• What the exercise asks: Output exactly the lines from the line that has "You are a computer-use agent." through the last line of the data below, with no pictures.
####################
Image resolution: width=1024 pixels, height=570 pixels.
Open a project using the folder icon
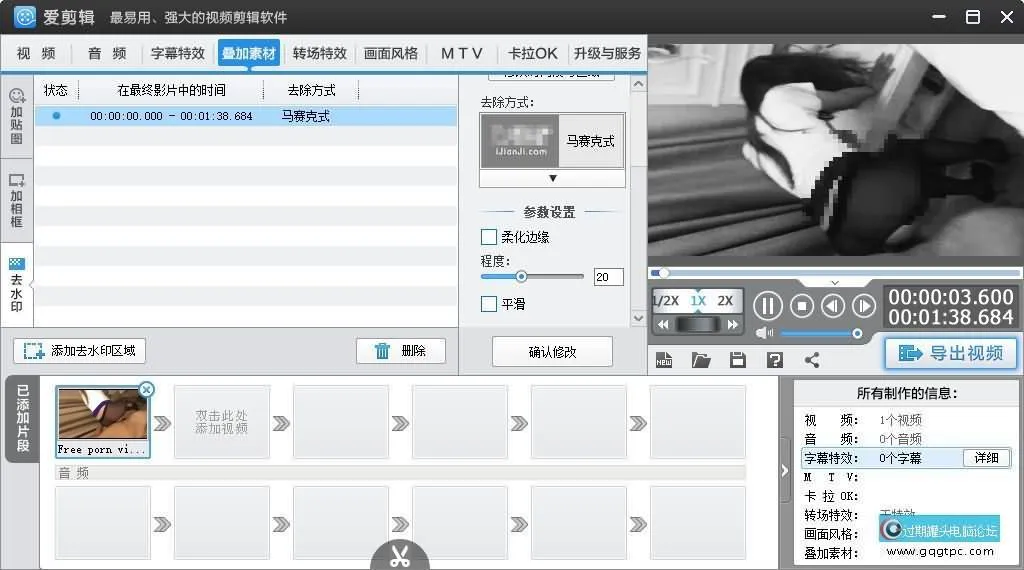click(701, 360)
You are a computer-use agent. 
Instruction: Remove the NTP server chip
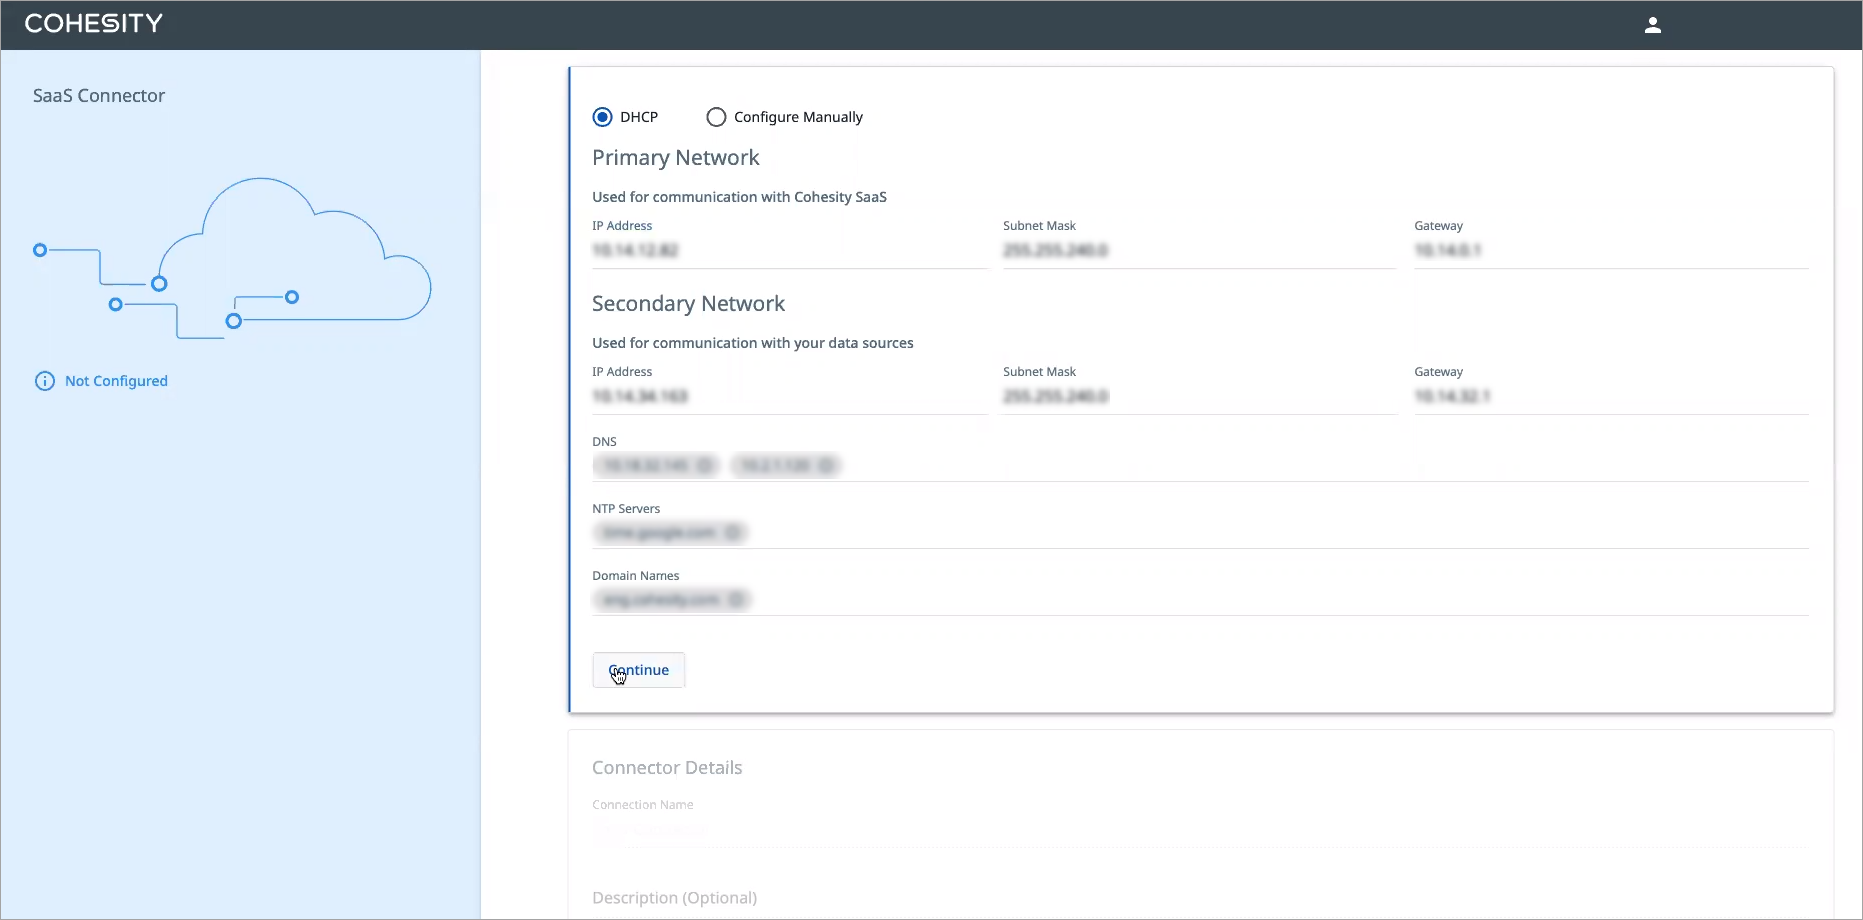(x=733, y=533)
####################
• Task result:
You are a computer-use agent. 
Instruction: Remove the NTP server chip
(x=733, y=533)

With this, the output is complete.